▶
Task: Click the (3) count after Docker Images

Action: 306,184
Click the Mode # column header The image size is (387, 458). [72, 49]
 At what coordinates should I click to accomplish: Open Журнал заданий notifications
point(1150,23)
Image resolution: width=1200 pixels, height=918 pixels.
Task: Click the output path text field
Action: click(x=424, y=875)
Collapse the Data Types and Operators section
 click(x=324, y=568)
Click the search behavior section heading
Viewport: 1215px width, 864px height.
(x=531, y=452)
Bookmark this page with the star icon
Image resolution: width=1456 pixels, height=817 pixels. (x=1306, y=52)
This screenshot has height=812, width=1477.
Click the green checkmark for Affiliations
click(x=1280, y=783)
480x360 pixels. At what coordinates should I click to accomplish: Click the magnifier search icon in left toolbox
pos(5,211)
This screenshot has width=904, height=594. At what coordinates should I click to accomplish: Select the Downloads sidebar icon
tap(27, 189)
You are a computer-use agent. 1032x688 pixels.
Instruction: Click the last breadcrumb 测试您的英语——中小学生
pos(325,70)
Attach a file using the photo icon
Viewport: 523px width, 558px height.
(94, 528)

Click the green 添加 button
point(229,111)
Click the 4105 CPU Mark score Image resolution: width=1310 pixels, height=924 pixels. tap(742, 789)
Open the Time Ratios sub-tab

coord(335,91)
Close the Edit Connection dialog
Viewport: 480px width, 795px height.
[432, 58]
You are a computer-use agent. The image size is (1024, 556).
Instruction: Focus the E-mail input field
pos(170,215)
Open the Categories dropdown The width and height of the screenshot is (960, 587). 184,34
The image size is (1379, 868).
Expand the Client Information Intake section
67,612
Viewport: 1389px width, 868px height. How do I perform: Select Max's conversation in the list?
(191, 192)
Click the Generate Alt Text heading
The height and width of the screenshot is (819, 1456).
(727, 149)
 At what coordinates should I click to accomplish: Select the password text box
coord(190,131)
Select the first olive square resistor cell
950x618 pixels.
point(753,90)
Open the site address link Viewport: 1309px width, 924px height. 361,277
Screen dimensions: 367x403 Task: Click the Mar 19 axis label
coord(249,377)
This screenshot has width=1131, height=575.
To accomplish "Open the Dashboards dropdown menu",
◀
*WRITTEN PROBLEM*
Reproduce every item above word for word, keeping each line unchanged and in its original order.

*IN RESPONSE*
Task: Click the (3) count after Docker Images

Action: 306,184
Click the Mode # column header The image size is (387, 458). [72, 49]
 At what coordinates should I click to accomplish: Open Журнал заданий notifications
point(1150,23)
Image resolution: width=1200 pixels, height=918 pixels.
Task: Click the output path text field
Action: click(x=424, y=875)
Collapse the Data Types and Operators section
 click(x=324, y=568)
Click the search behavior section heading
Viewport: 1215px width, 864px height.
(x=531, y=452)
Bookmark this page with the star icon
Image resolution: width=1456 pixels, height=817 pixels. (x=1306, y=52)
This screenshot has height=812, width=1477.
Click the green checkmark for Affiliations
click(x=1280, y=783)
480x360 pixels. At what coordinates should I click to accomplish: Click the magnifier search icon in left toolbox
pos(5,211)
This screenshot has width=904, height=594. At what coordinates should I click to accomplish: Select the Downloads sidebar icon
tap(27, 189)
You are a computer-use agent. 1032x688 pixels.
Instruction: Click the last breadcrumb 测试您的英语——中小学生
pos(325,70)
Attach a file using the photo icon
Viewport: 523px width, 558px height.
(94, 528)

Click the green 添加 button
point(229,111)
Click the 4105 CPU Mark score Image resolution: width=1310 pixels, height=924 pixels. tap(742, 789)
Open the Time Ratios sub-tab

coord(335,91)
Close the Edit Connection dialog
Viewport: 480px width, 795px height.
[432, 58]
You are a computer-use agent. The image size is (1024, 556).
Instruction: Focus the E-mail input field
pos(170,215)
Open the Categories dropdown The width and height of the screenshot is (960, 587). 184,34
The image size is (1379, 868).
Expand the Client Information Intake section
67,612
Viewport: 1389px width, 868px height. How do I perform: Select Max's conversation in the list?
(191, 192)
Click the Generate Alt Text heading
The height and width of the screenshot is (819, 1456).
(727, 149)
 At what coordinates should I click to accomplish: Select the password text box
coord(190,131)
Select the first olive square resistor cell
950x618 pixels.
point(753,90)
Open the site address link Viewport: 1309px width, 924px height. 361,277
Screen dimensions: 367x403 Task: Click the Mar 19 axis label
coord(249,377)
This screenshot has width=1131, height=575.
To accomplish "Open the Dashboards dropdown menu",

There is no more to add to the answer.